The camera swoops in on a super uncomfortable date where to make conversation flow, Brad tries to come up with the word for slingshot. He finally gets it with the help of Des, and once they reminisce on that crazy slingshot ride from 2 hours earlier, the conversation lulls again. Des can't stand looking at him across the table any longer, so she takes him up to a lighthouse. 
Meanwhile, back at the house while the guys sit around and analyze the date, as the group date card arrives. It goes to: Brooks, Bryden, Zack K, #Kasey, Drew Juan Pablo, Zak, Mike-Y, Ben, Michael, and Chris. This means that James the Thickneck gets the one on one date. 
Des and Brad hike up 55 flights of stairs, and at the top, completely out of breath, she tells Brad to pack his bags. Dumping him would have been far less awkward had she done it at sea level.
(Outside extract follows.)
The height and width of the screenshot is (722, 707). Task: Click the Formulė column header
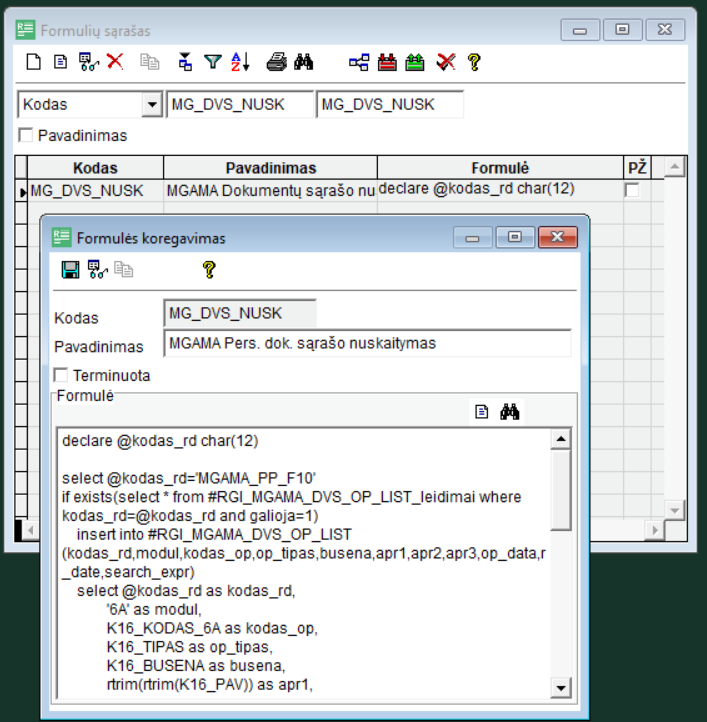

Poor guy had to descend 100 ft trying to hold in his tears while Des' voice over drops the golden line: "I want a love that can light the darkness". Did you doodle that line in your journal, Desie? Was this date planned specifically around that pearl of wisdom?
Brad takes the long walk down and weeps in his confessional. His voice gets even higher and more pre-pubescent with every choked word. 
Once Brad is out of the picture, it is group date time - aka an opportunity for ABC to live out it's humiliation dreams and preform psychological tests on how far people will go to get TV airtime for love. Today's date is no different.  
Chris meets the group standing next to Miss America. The men will be competing in a Bachelorette Mr. America competition. In his confessional, Michael tells us that as a child he dreamed of becoming Mr. America. I am so not surprised. 
Chris tells the guys there will be 3 categories: Question & Answer, Talent and Swimsuit. Each of the guys tries to figure out what their talent will be. Michael calls it "A train wreck at every station". I'm not sure that is how the phrase works, Michael. 
Zak picks up a guitar, and says that he is going to write an original song about his experience living in a house with a group of guys who all want the same girl. This song will have mass appeal and relate to everyone in the general public. Can someone tell me when men will realize that being the Indigo Guy playing an acoustic guitar and singing off key if not attractive to any woman? Do men learn this at the same place where women learn that acting like dumb ditz makes guys like you? 
Chris puts on high heels as his talent, #Kasey is going to #tap #dance, Brooks will wing it while Drew is going to preform Shakespeare. Fine programming, ABC. 
To add insult to injury, the pageant will be in front of, you guessed it, a live audience. 
Chris is the shows emcee looking dapper in a black suit. The pageant will begin with the question & answer. First up, #Kasey who comes out looking like the giant dork he is. I think he was going for a J.Crew prep looks, but his pants are less "Nantucket Red" and more cherry popsicle, and instead of a cute plaid shirt, he chose to wear a nasty black button down. He should have been docked points for wardrobe. 
Mike-Y is about to bust out of his shirt. For his answer, he rambled something about how women see men as meatheads. Sorry, Mike-Y, that's only you, because you are one, and being seen as a meathead is your ultimate goal. 
After the question and answer portion of the evening, it is time for the talent. #Kasey is first up tap dancing in his heinous bright red pants and black shirt. Mike-Y does a striptease and looks straight out of The Thunder Down Under. (For the record, Mike-Y, this is not a compliment)
Brooks does a joke-y song with a ukulele. Something tells me this will be better less cringe inducing than Zak's original composition.  
And, I am right. Zak sits down and is super serious with his acoustic guitar. It's painful, but being delusional, Zak thinks he has it in the bag.
 
Time for the swimsuit competition. Mike-Y flexes his pecs. Brooks pops his hip and gives sexy eyes. 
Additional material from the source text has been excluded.